§ ACTION ITEM:
For the listing below, count the lines that contain "logo" and report only the number.

####

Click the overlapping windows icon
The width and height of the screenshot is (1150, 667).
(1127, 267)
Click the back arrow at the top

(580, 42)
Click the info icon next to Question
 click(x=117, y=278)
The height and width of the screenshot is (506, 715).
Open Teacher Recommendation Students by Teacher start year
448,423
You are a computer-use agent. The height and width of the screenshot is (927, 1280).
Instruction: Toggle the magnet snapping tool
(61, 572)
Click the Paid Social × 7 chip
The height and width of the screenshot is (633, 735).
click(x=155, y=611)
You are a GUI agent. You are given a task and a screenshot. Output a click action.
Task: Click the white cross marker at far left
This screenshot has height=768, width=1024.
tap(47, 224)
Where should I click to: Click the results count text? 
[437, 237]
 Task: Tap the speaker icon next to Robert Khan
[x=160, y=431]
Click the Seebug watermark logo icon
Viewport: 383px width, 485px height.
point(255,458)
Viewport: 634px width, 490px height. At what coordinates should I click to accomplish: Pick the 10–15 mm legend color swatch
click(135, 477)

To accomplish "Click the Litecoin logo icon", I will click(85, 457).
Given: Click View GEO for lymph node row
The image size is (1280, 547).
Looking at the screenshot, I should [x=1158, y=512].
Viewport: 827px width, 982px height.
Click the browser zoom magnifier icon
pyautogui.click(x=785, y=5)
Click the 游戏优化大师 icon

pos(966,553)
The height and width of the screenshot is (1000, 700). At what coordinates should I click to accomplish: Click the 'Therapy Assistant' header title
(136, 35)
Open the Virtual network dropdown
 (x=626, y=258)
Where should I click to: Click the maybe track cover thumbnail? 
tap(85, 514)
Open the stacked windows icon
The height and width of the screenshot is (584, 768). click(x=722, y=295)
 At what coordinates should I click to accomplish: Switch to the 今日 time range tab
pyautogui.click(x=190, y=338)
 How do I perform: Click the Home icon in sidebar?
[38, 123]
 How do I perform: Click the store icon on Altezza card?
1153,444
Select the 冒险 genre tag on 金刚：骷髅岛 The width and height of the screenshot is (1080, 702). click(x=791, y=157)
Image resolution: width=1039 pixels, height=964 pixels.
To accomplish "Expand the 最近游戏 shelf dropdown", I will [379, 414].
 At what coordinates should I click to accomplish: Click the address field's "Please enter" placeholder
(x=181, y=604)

####

§ RESULT OF THIS TASK:
2